# YOUR OBJECTIVE
In the listing below, convert the lines from the one containing "You are a GUI" through the one containing "Action: (78, 236)", inclusive, into a Markdown table with the columns No. and Text. Leave out blank lines.

Data records:
::::

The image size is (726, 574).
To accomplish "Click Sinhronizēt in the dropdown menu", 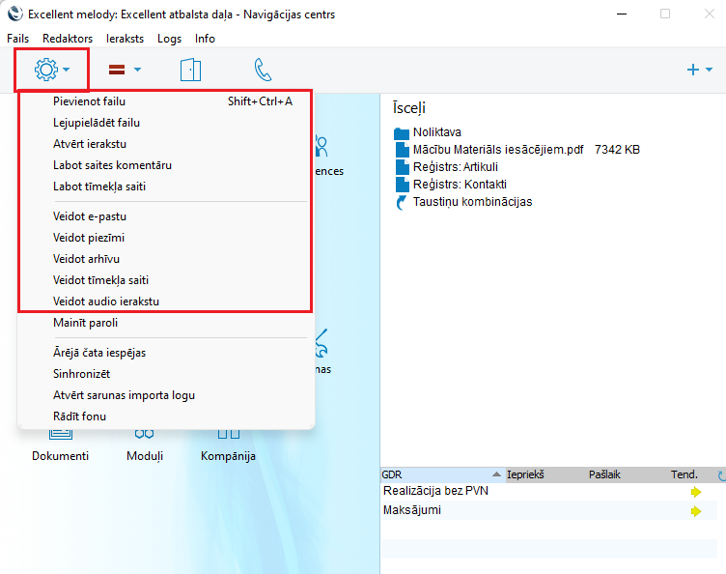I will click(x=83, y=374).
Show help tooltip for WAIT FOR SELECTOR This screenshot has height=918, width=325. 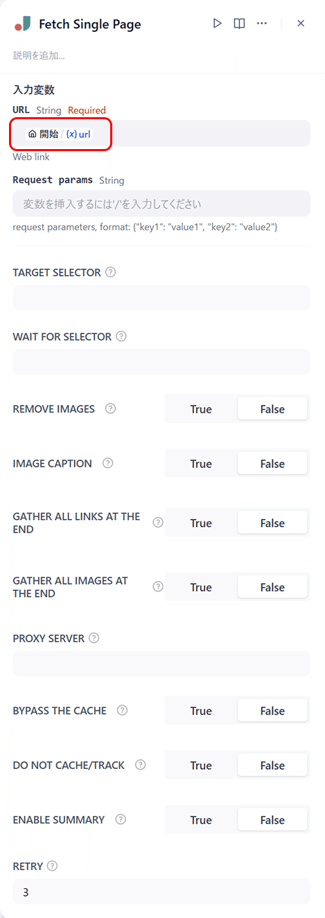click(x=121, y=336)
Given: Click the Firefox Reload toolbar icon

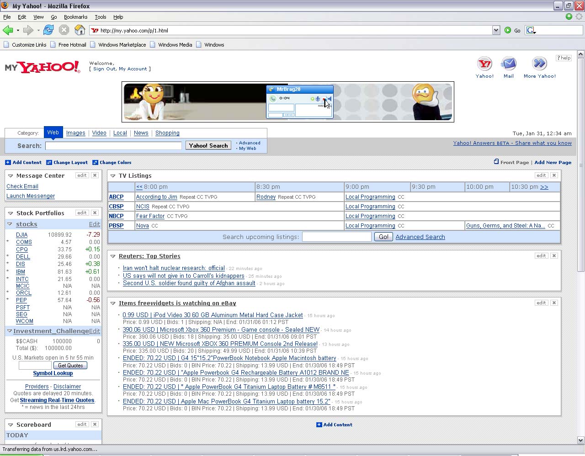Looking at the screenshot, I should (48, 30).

::::

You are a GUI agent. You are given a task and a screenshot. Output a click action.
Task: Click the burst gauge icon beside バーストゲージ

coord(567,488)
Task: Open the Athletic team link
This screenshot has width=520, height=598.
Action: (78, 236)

::::

# SOLUTION FOR THIS EXERCISE
| No. | Text |
|---|---|
| 1 | You are a GUI agent. You are given a task and a screenshot. Output a click action. |
| 2 | Task: Click the burst gauge icon beside バーストゲージ |
| 3 | coord(567,488) |
| 4 | Task: Open the Athletic team link |
| 5 | This screenshot has width=520, height=598. |
| 6 | Action: (78, 236) |